**Assignment**
Only lines holding "product" are wanted; copy each of them from the records below.

**Dataset records**
[Start of section]

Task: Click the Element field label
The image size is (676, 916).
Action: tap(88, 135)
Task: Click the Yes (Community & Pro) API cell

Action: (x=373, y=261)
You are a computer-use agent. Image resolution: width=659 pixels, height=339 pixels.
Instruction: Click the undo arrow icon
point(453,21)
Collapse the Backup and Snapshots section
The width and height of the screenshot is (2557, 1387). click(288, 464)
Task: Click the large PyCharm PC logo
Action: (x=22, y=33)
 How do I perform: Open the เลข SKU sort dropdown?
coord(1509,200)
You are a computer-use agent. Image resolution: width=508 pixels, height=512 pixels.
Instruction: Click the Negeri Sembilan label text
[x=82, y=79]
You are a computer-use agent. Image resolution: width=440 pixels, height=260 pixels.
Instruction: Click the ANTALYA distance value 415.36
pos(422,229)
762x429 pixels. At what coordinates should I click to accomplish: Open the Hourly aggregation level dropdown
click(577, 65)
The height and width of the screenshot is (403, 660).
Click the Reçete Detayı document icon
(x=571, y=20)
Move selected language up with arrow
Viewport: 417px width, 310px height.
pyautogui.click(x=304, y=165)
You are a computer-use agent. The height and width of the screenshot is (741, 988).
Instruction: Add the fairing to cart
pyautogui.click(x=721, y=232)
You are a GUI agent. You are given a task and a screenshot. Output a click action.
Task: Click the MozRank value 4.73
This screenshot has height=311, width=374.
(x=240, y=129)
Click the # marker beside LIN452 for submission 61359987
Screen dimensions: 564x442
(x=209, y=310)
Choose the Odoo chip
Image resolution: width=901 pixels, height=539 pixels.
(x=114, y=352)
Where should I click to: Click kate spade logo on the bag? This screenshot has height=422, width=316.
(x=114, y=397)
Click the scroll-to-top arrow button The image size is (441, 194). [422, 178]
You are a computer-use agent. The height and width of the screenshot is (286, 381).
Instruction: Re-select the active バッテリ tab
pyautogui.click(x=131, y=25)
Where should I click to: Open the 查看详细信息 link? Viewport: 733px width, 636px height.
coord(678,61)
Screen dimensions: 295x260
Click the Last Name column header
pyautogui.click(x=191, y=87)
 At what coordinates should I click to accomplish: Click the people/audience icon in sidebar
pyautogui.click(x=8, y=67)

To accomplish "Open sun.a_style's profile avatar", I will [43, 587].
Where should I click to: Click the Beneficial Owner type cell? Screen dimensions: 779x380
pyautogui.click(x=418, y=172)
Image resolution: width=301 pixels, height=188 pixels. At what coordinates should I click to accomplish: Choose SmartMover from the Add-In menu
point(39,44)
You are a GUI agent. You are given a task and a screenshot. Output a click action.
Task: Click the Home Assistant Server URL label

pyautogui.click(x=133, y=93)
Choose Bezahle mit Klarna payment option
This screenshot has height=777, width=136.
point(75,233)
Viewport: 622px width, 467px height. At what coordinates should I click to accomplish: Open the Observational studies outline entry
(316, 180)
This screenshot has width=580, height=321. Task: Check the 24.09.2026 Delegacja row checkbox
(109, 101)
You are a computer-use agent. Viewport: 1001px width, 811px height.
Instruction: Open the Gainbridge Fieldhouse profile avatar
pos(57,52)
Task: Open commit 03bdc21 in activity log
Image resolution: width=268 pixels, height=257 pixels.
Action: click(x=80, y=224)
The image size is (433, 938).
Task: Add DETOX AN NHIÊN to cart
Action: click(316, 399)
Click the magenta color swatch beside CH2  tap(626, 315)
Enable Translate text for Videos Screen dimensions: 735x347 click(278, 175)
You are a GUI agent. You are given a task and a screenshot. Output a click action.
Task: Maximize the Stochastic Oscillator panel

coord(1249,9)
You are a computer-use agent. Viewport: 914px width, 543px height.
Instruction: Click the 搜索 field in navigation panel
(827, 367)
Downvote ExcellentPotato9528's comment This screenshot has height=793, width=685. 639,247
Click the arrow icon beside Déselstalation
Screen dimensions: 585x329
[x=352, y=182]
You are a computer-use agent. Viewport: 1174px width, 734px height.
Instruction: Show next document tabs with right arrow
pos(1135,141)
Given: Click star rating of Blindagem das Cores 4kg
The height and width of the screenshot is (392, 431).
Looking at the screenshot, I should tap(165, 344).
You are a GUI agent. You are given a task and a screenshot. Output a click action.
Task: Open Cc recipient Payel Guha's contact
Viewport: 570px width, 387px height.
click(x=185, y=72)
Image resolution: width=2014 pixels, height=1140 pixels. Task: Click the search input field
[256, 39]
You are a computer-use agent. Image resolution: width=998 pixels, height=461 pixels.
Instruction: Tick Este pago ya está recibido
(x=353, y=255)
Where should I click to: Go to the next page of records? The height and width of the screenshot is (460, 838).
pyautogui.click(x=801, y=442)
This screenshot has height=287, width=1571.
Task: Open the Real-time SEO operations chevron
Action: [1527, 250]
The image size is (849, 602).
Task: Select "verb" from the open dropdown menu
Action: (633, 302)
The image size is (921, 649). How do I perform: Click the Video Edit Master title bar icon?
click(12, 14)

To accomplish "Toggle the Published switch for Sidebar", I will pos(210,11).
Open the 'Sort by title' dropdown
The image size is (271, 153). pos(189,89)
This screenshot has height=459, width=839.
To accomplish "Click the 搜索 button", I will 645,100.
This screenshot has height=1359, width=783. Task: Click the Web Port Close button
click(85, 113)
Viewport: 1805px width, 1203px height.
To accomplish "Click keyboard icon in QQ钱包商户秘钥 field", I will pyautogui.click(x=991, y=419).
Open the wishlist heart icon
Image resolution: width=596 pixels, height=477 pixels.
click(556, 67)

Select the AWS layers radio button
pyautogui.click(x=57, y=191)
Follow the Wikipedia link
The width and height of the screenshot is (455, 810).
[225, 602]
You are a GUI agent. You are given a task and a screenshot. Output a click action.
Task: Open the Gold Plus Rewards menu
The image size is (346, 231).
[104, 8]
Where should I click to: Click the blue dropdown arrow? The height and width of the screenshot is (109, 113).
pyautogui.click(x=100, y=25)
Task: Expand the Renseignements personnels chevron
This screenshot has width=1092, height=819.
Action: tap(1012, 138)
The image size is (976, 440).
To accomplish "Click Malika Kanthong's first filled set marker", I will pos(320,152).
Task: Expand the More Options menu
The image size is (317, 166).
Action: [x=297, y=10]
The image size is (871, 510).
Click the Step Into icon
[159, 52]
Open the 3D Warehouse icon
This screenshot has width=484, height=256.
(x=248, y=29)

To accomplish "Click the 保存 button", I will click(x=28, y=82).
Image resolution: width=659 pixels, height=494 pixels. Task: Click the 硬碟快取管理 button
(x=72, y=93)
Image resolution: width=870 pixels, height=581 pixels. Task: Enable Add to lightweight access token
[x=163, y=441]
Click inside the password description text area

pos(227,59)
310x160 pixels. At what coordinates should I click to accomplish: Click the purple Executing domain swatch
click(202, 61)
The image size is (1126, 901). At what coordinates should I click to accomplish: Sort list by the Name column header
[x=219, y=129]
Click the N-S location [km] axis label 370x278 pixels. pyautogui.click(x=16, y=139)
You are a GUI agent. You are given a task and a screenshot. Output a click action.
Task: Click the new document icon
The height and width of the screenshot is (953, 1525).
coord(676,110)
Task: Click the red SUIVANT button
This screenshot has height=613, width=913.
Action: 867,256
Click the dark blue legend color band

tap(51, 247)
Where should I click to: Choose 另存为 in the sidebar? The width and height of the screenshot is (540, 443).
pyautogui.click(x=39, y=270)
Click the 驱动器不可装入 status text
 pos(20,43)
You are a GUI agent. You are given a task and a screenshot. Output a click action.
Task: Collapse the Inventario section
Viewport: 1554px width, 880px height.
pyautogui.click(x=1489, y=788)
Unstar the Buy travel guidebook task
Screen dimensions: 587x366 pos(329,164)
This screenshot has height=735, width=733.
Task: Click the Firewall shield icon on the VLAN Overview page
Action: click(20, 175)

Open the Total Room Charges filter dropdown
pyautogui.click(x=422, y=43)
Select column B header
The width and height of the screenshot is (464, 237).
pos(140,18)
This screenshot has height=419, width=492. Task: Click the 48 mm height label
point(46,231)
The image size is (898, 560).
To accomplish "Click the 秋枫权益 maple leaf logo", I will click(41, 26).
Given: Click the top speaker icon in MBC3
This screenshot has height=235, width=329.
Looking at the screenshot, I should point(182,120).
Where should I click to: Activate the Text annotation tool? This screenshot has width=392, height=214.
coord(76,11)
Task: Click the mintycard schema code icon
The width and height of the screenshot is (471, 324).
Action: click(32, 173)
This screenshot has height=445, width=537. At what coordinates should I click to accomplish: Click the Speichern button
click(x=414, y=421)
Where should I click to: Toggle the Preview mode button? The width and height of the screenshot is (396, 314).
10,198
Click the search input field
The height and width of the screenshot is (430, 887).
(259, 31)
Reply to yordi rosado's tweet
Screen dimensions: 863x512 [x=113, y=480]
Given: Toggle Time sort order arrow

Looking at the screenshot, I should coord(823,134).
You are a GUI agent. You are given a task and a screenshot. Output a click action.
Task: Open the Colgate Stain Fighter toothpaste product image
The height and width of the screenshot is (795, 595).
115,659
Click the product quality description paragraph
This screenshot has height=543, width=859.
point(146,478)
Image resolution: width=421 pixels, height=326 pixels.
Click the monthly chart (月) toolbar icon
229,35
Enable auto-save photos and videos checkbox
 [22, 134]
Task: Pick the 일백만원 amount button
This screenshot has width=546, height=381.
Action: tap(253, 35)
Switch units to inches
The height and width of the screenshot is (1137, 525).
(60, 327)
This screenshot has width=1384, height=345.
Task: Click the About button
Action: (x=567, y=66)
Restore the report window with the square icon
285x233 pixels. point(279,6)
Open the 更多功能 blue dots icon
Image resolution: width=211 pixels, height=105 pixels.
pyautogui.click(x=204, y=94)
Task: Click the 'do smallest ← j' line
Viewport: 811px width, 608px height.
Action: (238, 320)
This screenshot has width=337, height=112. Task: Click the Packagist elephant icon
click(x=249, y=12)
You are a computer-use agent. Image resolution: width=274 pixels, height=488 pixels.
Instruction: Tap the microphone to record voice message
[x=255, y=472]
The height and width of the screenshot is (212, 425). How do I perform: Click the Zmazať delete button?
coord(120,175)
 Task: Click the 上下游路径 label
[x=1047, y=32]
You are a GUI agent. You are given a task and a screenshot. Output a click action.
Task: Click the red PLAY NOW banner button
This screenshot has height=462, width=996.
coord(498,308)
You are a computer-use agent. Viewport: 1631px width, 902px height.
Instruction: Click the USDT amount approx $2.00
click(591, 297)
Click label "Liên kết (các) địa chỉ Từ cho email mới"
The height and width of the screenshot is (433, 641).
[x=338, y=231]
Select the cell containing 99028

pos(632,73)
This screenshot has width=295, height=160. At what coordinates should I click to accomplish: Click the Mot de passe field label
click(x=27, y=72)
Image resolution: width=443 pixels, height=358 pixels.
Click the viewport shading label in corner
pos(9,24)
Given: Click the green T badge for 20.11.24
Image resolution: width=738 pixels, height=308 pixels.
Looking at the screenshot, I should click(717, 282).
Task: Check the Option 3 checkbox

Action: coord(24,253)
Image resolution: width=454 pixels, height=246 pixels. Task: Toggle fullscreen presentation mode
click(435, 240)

[End of section]

**Answer**
Task: Open the Colgate Stain Fighter toothpaste product image
Click the product quality description paragraph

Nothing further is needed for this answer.